La subida de la tasa por emisiones de CO2, conocida como tasa verde, a los vuelos intraeuropeos aumentará el coste de los billetes de avión, pero ese incremento será “pequeño” y apenas se notará en el bolsillo de los pasajeros. Así lo ha defendido la Comisión Europea estos días, en palabras de la directora general de Política Regional, Monika Hencsey, y así lo indican los documentos comunitarios.

“A pesar de las consideraciones hechas en esta secciones, los impactos sobre las tarifas muestran que los niveles de cambio en el precio del billete son pequeños en comparación con las variaciones derivadas de otras variables, sobre todo las fluctuaciones del precio del combustible”, apunta un informe de Bruselas fechado el verano de 2021.

Las declaraciones de Hencsey llegan semanas después de que el turismo canario pusiera el grito en el cielo por una posible pérdida de viajeros a causa de las políticas climáticas de la Unión Europea (UE).

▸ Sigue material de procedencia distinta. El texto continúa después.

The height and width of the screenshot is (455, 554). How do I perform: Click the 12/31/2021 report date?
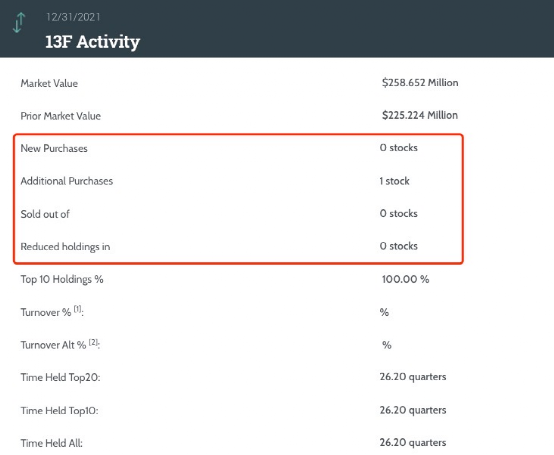73,17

El organismo supranacional acordó a finales del curso pasado elevar el coste de los derechos de emisión de CO2 en el sector de la aviación, que hasta ahora han sido en su mayoría gratuitos, para acelerar la descarbonización del mismo.

La normativa obliga a las aerolíneas a pagar por los gases de efecto invernadero que emiten. Iberia, por ejemplo, expulsó 5,67 millones de toneladas de dióxido de carbono en 2019, el año previo a la pandemia, pero solo pagó por el 16% de estas, según un estudio de Transport & Environment (T&E) y Carbon Market Watch (CMW). La intención de la UE es acabar con esto y que las empresas de la industria apuesten, a su vez, por combustibles más verdes, como el biodiésel. Hacerlo, sin embargo, conlleva un coste. La patronal teme que eso se traslade a los turistas, pero Hencsey ha quitado hierro al asunto citando estudios de la propia institución.

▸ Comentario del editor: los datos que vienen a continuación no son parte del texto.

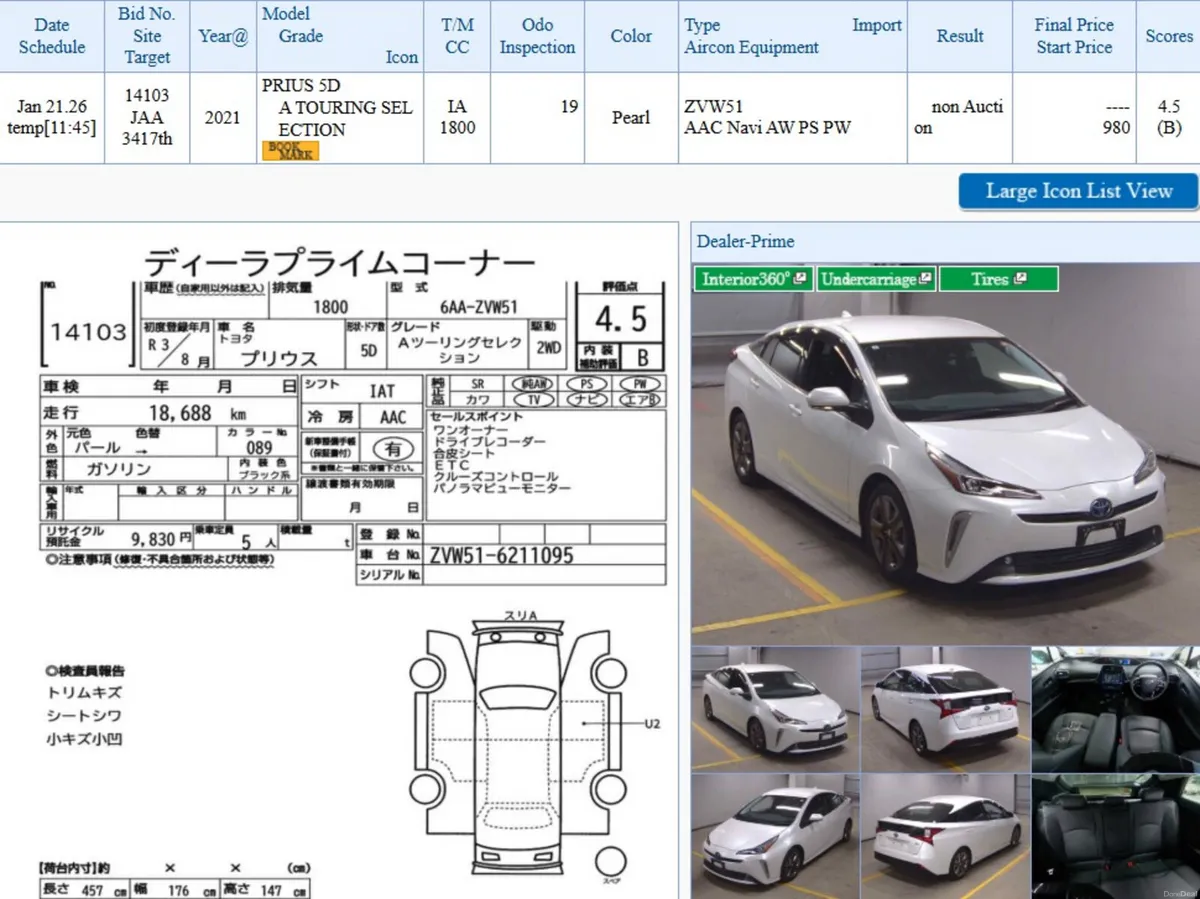Open the main white Prius photo
This screenshot has width=1200, height=899.
click(945, 455)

“El impacto en las regiones ultraperiféricas de la modificación de la elegibilidad para el mercado de los derechos de emisión [ETS, en sus siglas en inglés] consistirá probablemente en cambios en las tarifas áreas y la frecuencia de los vuelos”, señala el texto de la UE. “Las repercusiones a más largo plazo podrían incluir disminuciones en el número de compañías áreas que operan en rutas no sujetas a las OSP si los costes del carbono afectan sustancialmente al margen de explotación de las rutas”.

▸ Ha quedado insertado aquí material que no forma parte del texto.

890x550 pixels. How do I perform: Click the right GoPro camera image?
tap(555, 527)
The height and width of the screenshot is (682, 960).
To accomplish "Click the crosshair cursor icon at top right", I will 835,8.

El propio documento comunitario, eso sí, reconoce que estas modificaciones pueden afectar el “atractivo” de las RUP, como Canarias, altamente dependiente del turismo extranjero. Y que reducir los vuelos intraeuropeos tendrá repercusiones en el empleo, la educación y otras cuestiones de economía local. “Esto puede limitar el desarrollo económico de estas regiones”, remacha el informe. Con respecto al aumento del coste de los tickets de avión, la Unión Europea prevé alzas de entre el 1,2 y 2,6%, según el programa C0WIDE. De ahí que Hencsey haya animado al presidente de Canarias, Ángel Víctor Torres, a ver con buenos ojos la medida.

“Somos conscientes de la importancia del acceso [en las RUP]. Pero los vuelos que trasladan turistas desde lugares lejanos son muy contaminantes y una exención general tendría un gran impacto en la lucha contra el cambio climático”, dijo la directora general de Política Regional de la Comisión Europea. De hecho, la suma de todos los desplazamientos que realizan los turistas para venir a Canarias supone una media anual de 6,41 millones de toneladas de CO2, el equivalente a la mitad de lo que contaminaron las Islas en 2019 (13,03), según un estudio de investigadores tinerfeños de la Universidad de La Laguna (ULL).

Torres, por su parte, ha reiterado esta semana que va a seguir “batallando” por que el Archipiélago quede exento de la tasa verde en el transporte aéreo, una cuestión “vital” para la comunidad. El presidente autonómico considera que de momento solo hay “hipótesis” con respecto al futuro precio de los billetes y ha apelado a la “cohesión” de la UE para que “entiendan mejor” las necesidades de las regiones ultraperiféricas.

Todo apunta que Bruselas, de momento, pretende seguir adelante con lo pactado en diciembre de 2022: un mercado de emisiones más agresivo desde 2024, que no afectará a Canarias en los viajes interinsulares y nacionales, pero sí con el resto de Europa. Y una revisión de todo ello en 2028, bien entrada la disposición.